• [What you are asked to do]: Translate this sentence from the figure caption below into Spanish: "Isoforms of the Poaceae rice and maize could also be located inside peroxisomes."

Isoforms of the Poaceae rice and maize could also be located inside peroxisomes. (a) Coexpression of C-short constructs of G6PD isoforms from rice (Os, O. sativa, left panels), maize (Zm, Z. mays, centre panels), and AtG6PD5 with additional alanine (+A, right panels) in Arabidopsis Col-0 mesophyll protoplasts with the soluble peroxisomal marker. Note that the short rice and maize fusions show peroxisomal localization, while the AtG6PD5 version ending -PTLA> labels the cytosol. (b) Coexpression of G6PD6_medial ending either like rice (-PTLSKF>, left panels), maize (-PTLSKV>, centre panels), or with attached canonical PTS1 motif (-PTLSKL>, right panels). Marker, soluble OFP-PGL3_C-short (ending -SKL>). The images show single optical sections as the merger of all channels (for single-channel images, see Supplementary Fig. S10). GFP is depicted in green, OFP in magenta, and chlorophyll autofluorescence in blue; white signals indicate colocalization or very close signals (<200 nm) of GFP and OFP. Scale bars, 3 μm.

• [Record set]:
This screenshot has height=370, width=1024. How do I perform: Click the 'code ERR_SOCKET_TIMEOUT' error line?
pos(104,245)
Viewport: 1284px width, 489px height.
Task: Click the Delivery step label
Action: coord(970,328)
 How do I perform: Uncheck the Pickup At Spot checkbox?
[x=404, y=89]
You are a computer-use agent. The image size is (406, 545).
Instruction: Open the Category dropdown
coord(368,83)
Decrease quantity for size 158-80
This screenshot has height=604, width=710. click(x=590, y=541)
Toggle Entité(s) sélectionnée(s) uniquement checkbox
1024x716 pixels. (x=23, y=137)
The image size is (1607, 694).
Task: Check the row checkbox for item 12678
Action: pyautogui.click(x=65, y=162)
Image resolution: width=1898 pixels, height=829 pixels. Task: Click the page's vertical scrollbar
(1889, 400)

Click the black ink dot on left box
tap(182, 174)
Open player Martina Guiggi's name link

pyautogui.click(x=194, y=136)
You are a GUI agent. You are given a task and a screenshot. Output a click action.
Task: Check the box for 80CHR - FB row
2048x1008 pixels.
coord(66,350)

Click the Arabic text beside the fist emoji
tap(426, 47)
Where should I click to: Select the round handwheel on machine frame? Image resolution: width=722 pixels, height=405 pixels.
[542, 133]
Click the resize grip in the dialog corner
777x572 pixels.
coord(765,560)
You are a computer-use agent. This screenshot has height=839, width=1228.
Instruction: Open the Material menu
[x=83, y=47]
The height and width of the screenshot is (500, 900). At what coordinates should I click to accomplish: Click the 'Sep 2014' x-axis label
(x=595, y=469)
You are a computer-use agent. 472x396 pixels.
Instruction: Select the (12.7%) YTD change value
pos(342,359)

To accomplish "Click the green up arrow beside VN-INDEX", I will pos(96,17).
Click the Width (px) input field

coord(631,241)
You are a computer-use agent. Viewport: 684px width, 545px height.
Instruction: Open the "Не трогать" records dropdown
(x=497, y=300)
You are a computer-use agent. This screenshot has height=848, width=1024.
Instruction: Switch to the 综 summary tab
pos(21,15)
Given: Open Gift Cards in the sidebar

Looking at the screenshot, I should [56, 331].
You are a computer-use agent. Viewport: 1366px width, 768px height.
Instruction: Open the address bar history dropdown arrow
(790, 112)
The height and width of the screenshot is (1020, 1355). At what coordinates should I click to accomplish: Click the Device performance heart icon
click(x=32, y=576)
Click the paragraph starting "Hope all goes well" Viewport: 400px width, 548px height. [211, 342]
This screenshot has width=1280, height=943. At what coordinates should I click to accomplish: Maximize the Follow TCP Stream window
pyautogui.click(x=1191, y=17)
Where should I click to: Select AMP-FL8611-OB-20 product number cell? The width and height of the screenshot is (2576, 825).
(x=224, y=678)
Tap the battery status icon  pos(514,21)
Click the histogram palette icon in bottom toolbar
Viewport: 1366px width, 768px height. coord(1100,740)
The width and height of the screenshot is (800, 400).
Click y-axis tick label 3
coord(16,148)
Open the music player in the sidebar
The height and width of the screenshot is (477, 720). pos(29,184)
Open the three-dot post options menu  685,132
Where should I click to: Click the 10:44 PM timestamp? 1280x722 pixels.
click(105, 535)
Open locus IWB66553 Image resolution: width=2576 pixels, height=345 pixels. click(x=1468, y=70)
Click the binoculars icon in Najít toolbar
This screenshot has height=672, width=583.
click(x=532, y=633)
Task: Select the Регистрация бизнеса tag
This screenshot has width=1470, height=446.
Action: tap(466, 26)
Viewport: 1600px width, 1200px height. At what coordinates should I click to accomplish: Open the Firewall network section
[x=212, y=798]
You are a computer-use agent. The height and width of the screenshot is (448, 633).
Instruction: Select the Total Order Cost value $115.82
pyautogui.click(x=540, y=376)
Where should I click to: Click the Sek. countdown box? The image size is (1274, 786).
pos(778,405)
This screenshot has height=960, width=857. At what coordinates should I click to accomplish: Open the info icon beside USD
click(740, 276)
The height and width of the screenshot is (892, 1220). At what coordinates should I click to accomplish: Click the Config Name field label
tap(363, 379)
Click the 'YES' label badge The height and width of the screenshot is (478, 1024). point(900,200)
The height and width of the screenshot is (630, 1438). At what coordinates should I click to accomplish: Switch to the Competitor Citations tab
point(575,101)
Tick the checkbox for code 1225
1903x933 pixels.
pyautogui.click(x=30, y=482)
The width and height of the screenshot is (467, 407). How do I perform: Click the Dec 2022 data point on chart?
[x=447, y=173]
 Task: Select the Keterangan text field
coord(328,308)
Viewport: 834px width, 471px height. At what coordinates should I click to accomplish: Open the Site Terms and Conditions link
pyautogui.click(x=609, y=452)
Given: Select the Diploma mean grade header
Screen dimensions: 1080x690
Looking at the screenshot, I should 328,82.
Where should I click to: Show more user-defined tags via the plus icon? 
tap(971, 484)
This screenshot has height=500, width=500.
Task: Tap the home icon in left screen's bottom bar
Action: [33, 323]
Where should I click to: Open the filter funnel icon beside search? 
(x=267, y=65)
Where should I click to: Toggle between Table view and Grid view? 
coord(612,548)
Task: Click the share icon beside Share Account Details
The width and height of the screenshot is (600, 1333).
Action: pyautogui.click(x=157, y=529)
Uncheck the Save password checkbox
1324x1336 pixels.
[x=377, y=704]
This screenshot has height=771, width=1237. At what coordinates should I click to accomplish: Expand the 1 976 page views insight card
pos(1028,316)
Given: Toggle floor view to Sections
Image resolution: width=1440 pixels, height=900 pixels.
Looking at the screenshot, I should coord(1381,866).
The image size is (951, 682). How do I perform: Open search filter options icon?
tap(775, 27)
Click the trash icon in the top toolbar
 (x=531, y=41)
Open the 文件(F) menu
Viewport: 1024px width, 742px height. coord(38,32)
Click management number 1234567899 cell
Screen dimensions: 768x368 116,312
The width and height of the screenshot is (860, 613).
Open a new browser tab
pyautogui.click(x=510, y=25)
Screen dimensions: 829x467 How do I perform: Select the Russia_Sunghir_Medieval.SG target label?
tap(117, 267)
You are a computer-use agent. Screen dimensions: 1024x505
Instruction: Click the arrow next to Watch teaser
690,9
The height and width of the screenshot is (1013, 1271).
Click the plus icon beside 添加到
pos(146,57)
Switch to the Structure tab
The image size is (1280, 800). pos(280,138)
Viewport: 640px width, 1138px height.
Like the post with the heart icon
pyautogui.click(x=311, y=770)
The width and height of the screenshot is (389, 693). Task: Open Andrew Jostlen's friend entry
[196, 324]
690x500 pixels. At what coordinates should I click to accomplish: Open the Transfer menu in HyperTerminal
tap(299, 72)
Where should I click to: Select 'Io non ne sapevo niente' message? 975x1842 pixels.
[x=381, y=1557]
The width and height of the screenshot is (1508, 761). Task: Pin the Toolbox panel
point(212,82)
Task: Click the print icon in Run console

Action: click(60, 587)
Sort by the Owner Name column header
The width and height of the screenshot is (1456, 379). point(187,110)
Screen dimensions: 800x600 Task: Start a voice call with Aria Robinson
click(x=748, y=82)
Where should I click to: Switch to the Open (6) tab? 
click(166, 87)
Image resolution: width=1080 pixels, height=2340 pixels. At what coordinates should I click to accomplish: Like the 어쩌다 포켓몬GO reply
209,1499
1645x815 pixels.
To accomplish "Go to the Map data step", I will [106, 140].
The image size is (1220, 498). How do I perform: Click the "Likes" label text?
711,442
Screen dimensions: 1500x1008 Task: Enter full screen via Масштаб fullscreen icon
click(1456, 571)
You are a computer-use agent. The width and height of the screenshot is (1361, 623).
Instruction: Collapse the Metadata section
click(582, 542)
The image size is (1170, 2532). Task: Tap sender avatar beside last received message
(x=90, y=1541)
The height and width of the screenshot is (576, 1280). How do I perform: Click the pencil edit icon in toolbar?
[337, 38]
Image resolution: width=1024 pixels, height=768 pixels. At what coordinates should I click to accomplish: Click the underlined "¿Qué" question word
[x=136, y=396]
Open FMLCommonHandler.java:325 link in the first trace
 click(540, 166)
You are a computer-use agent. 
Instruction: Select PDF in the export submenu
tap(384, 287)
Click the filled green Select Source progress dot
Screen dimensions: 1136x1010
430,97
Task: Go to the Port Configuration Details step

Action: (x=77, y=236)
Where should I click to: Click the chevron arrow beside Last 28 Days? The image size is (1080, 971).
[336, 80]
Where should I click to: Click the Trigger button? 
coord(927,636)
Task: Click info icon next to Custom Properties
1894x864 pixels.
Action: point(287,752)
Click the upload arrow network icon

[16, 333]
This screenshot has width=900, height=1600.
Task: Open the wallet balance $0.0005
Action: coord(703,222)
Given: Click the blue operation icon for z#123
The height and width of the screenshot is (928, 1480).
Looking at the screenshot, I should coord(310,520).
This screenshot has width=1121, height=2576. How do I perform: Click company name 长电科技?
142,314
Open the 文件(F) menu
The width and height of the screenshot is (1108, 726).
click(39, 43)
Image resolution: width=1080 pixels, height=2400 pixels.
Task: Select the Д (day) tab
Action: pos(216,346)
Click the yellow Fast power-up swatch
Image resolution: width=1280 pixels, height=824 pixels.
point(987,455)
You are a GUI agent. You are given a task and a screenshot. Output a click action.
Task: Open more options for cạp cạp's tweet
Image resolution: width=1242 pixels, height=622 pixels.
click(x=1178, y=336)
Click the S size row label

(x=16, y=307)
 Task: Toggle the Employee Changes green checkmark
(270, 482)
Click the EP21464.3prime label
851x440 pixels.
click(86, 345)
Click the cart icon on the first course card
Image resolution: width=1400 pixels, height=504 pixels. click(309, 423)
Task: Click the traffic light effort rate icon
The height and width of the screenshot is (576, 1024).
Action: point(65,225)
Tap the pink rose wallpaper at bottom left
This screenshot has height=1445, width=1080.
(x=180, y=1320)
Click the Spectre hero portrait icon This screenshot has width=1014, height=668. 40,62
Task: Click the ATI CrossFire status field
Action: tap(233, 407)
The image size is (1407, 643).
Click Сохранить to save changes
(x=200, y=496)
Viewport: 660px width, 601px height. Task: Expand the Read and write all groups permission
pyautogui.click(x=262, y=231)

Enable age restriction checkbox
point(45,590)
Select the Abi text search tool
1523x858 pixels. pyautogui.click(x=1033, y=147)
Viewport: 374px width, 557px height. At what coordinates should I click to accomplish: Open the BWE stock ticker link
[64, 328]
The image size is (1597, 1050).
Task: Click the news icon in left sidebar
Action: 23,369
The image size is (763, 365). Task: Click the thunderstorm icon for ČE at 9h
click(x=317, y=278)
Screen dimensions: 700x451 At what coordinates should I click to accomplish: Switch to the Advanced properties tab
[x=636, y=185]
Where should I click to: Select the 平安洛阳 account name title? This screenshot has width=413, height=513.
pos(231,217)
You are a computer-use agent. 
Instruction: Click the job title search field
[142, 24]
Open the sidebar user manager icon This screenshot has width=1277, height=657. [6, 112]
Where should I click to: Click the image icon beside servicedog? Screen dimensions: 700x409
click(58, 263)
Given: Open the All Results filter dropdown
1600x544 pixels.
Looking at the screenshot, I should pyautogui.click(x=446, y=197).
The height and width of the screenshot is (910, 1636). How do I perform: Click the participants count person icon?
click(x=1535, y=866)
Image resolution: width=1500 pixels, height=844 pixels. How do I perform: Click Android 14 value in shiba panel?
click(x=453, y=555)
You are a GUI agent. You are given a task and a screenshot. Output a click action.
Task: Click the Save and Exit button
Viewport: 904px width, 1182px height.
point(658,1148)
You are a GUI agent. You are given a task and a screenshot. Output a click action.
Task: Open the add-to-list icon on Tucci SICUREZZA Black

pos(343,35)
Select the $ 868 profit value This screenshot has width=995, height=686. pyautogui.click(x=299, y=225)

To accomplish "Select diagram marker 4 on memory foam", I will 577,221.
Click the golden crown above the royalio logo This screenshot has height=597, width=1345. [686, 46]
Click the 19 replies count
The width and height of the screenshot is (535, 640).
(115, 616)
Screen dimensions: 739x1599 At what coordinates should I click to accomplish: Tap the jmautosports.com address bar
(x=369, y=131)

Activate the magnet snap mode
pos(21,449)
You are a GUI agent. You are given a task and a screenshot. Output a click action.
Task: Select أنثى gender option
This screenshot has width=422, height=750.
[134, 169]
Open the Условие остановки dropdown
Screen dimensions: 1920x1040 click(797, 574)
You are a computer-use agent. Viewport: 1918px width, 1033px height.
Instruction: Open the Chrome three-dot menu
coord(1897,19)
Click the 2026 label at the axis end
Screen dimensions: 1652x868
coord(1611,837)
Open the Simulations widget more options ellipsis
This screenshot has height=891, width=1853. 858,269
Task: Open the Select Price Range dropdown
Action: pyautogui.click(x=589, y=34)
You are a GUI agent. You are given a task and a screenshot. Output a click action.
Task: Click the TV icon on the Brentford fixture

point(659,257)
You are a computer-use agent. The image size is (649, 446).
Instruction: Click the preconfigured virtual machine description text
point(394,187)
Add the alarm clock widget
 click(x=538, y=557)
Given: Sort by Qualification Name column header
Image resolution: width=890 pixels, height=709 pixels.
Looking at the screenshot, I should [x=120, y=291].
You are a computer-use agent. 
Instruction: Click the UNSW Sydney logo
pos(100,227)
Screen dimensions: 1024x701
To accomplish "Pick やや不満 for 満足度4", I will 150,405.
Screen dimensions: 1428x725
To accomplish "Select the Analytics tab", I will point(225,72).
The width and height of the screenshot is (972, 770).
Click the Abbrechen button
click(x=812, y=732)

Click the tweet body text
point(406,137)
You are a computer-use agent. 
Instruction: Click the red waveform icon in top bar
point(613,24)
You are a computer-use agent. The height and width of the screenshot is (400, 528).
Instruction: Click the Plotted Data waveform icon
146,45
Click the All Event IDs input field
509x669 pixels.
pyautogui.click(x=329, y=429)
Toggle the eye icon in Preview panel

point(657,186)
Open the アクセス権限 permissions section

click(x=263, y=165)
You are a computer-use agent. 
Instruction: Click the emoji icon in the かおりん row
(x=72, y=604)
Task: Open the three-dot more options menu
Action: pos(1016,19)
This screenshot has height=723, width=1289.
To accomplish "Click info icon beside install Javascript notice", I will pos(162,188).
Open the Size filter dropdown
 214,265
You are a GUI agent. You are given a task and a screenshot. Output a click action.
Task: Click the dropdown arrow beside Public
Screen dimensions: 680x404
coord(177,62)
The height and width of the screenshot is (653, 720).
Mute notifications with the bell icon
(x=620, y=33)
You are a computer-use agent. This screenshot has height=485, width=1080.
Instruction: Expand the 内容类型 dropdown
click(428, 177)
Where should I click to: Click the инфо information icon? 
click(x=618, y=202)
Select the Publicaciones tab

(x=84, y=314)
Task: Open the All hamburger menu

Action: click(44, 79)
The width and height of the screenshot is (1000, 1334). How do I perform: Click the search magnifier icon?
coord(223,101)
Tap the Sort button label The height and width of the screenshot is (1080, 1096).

• [Exercise output]: Las isoformas de las poáceas arroz y maíz también pudieron localizarse dentro de los peroxisomas.